Millie was only 18 months when severe seizures turned out to be encephalitis which resulted in a brain injury. Here her mum Sam De Vere tells their story.
The family live in Kent.
It was the 1st of June, 2012. Millie was 18 months and I was putting her to bed. For some reason that night I had this over overpowering feeling that I shouldn’t leave her. Something just told me I should stay with her. Thankfully I did as she suddenly started having a seizure and having convulsions.
My baby girl was dying in my arms. It was almost as if she was gone, dead in my arms.
After Millie’s continuous seizures on the way to hospital and instruments being inserted into her to keep her alive, her little body had just shut down.
As doctors worked on Millie at hospital, I felt helpless. We all felt utterly helpless. It was agonising.
We found out that Millie had autoimmune encephalitis and that the seizure had caused damage to every cortex of her brain.
We were told to expect the worse as Millie was in such a bad condition they were struggling to control her seizures.
Doctors took us aside and told us she wouldn’t be the same little girl after all of this, if she survived; she would be severely brain damaged, would never walk, talk, see or hear.
We never gave up hope and Millie proved the doctors wrong and made it. Millie still continues to battle and prove people wrong.
Millie was, however, left with a brain injury.
At first I personally felt grief, it was like my little girl had died and been replaced with a new child.
After a while determination sunk in and I was determined my little girl was going to get through this.
We were discharged but I undertook a lot of research to get the best rehabilitation for Millie and thankfully because of this we were able to get her residential rehabilitation at The Children’s Trust in June 2013.
I wish that we had been given information about rehabilitation services available instead of having to find it ourselves. We could have got her there a year before if they had.

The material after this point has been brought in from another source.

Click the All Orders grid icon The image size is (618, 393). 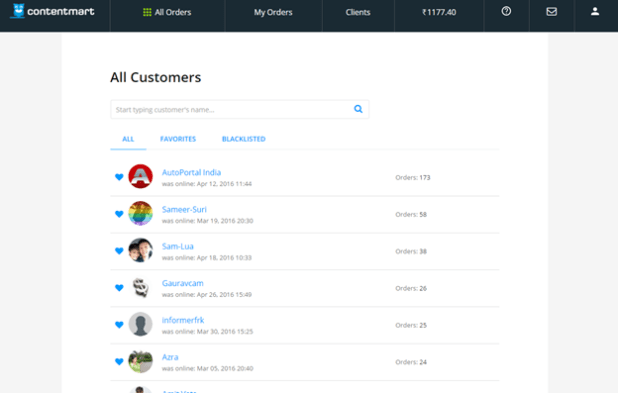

Looking back, I also feel that the doctors could have explained what parts of Millie’s brain were damaged the most and what they affected. It was a huge learning curve for us and a lot to take in.
Millie’s time receiving rehabilitation was the one way we could get her back, to get back a shadow of what she was. It helped her recover again, so much more than what we could offer at home. When we got the call that she had been accepted, I wept!
During her months there she became stronger and began to sit unaided, she learnt how to drink again and no longer needed tube feeding which was a massive achievement.
Millie has had a lot of ups and downs over the past 3 years; sometimes she loses some of the skills she has learnt but every time Millie bounces back stronger. She is now crawling which is unbelievable and has started school full time. I am certainly one very proud mummy.
We had such a great support network around us that we were emotionally supported every step of the way.
Since Millie's brain injury random people do look at her in her chair I always feel this is because she is so beautiful but I do feel there needs to be more awareness of childhood brain injury.
The effects of brain injuries are catastrophic not only does it affect the child but their family and friends it literally turns your life upside down. The most worrying thing Millie and I had to worry about before was what to wear or what to do that day. Now it's medications, hospital, seizures and worrying every day will the seizures take my child from me. You always think it won't happen to you but it can.
Millie is unable to talk; she can say mum, dad, nan and granddad but that is it. She is unaware of danger and is wheelchair bound. She has been left with complex epilepsy and Dystonia. One thing I feel that has helped Millie is the rehabilitation we have received. Also sensory toys play a massive part.
My hopes for the future is that Millie continues to thrive and to stay as healthy as possible. We live every day as it comes. We take nothing for granted and treasure every precious moment.
If I could offer one bit of support to parents going through a similar experience I would say “Your child has fought so hard to stay with you and you have fought with them. Cherish every moment and never give up hope.”